By using a Balestrini Spider CNC machining center for chair components, Frank Chervan, Inc. eliminated 15 operations in the making of a single chair front post.

It takes the Spider, designed specifically for shaping, mortising, boring and other operations needed to make chair components, only seven minutes to do complete machining of a side of a contract chair. That includes one station of the Spider processing a back post, arm piece, side rail and front post, shaping on two sides and putting in a mortise or tenon. (All chair components are put together with mortise and tenon construction and no boring.)
To do these functions separately would require eight operations for each piece, with eight set-up variations and loading and unloading eight times.

"We're using the Spider for items that cause us problems, headaches, lost time and money running them the conventional way," says Richard Terrill, chairman and vice president of operations and development of Frank Chervan. "We're using it as a problem solver within the plant, which helps us and helps the customer."

Chervan makes hardwood chair frames and components from northern soft and hard maple, with 784 active job numbers for items that have been run in the past year. The Bedford, Va., company is working to increase the use of cellular manufacturing, improve lumber yields and reduce lead times. Chervan may have 300 chairs in production at any time, each containing as many as 12 components, with some components requiring up to 25 operations.

"Our customers are demanding that we become completely integrated with their supply chain, which means being really fast and being able to rapidly respond to what they need," says company president Greg Terrill. "That's what we're looking for from that machine.
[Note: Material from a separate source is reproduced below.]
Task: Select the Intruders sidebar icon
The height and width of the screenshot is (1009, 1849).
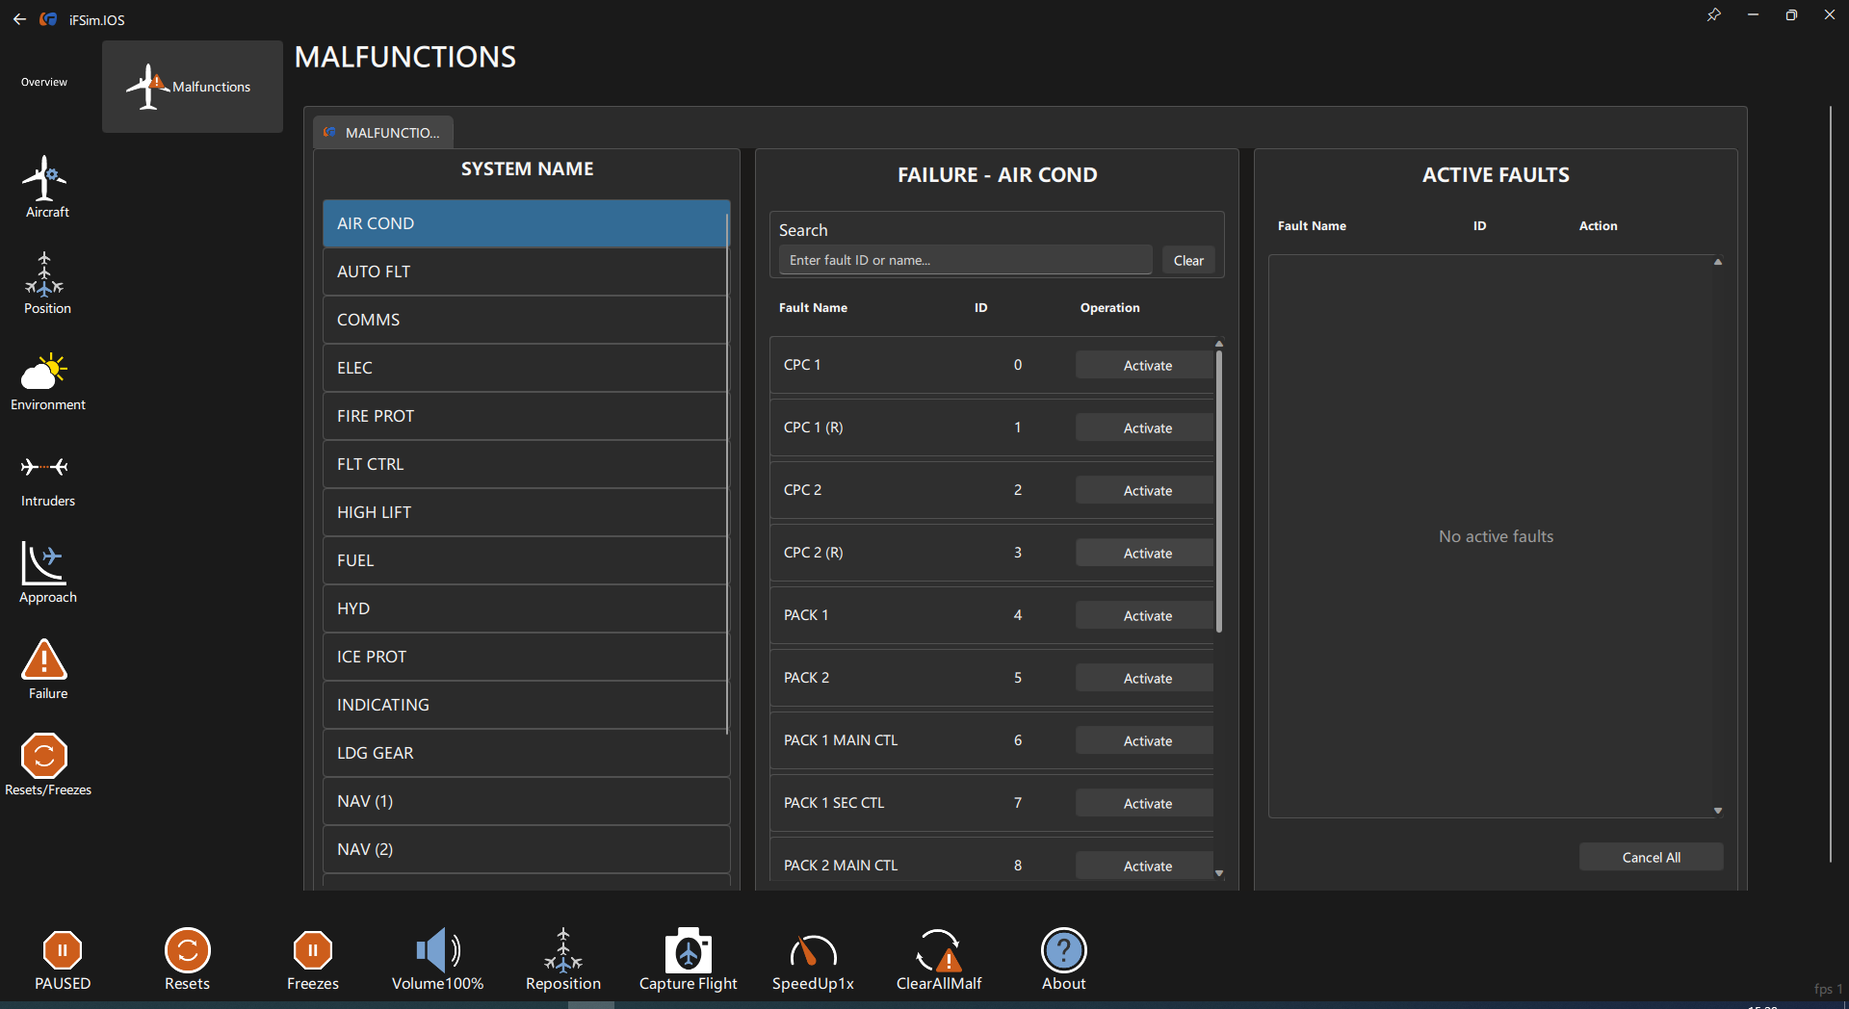Action: [x=46, y=469]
We want to be able to run extremely complicated frames and only run 10 of them if that's what the customer needs."

Several years ago, Chervan installed two Balestrini CNC shapers, a CPCNB6 with six shaper/sander heads and a CPCNB8 with eight heads. These machines, purchased from Solid Wood Systems in 1995 and 1996, can shape and sand contours on two adjacent sides of a part. Chervan also purchased two Balestrini Astra fingerjoint machines. (See story in the January 2000 issue of FDM, page 60.)

The Spider is a five-axis machining center with two independent working tables that may be linked together for longer parts, explains Eric Zinn, Chervan engineer. It has a four-spindle head that takes the place of a standard tool changer. The Spider's major axis is mounted vertically instead of horizontally, like most machines.
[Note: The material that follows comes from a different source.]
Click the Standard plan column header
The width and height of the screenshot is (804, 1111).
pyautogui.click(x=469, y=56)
"The five axis movement allows a part to be machined on five sides without being repositioned," Zinn says. "This feature can greatly increase accuracy and time. The four-spindle head allows for much faster tool changes than a standard tool changer. The Spider averages three to four seconds per tool change, compared to 10 to 13 seconds on a standard tool changer."

Zinn says that the independent working tables allow an operator to load one station while the other is being machined, and the vertically mounted axis keeps the machine balanced at all times and allows for fast and accurate heavy machining.
"The most beneficial feature of the Spider is its accuracy and speed," Zinn says. "It allows us to manufacture complex parts in one operation without being concerned with repositioning or operator error."

The five-axis capability allows tools to become more versatile. "You can machine one cut with the end of a tool and on the next pass with the same tool use the side of the tool to make a profile cut, and then rotate or tip the tool again to get a chamfer cut. So even though the machine has only four spindles for tools, the possibilities of the types of cuts it can perform are only limited by the creativity of the programmer."

Richard Terrill also says that Chervan is figuring manufacturability into parts, taking high-volume frames and reengineering the design to reduce cost and deliver a frame to the customer that looks like the old frame, but costs less to make.
"Twenty years ago when you designed and calculated the cost of a product you concentrated only on labor, because lumber was relatively inexpensive," says Terrill.

Today both lumber and labor are expensive, so parts have to be designed for maximum yield as well. He says the improved machining capability helps achieve this improved manufacturability.

Chervan uses AlphaCAM software to create programs for the Spider and the Biesse Rover 23.

"AlphaCAM allows us to graphically create tool paths and manage a tool library," says Zinn. "Once all the tool paths are created the file is sent through a postprocessor that is specific to the machine that the part is to be machined on to produce the code for the machine. The Spider uses G-code.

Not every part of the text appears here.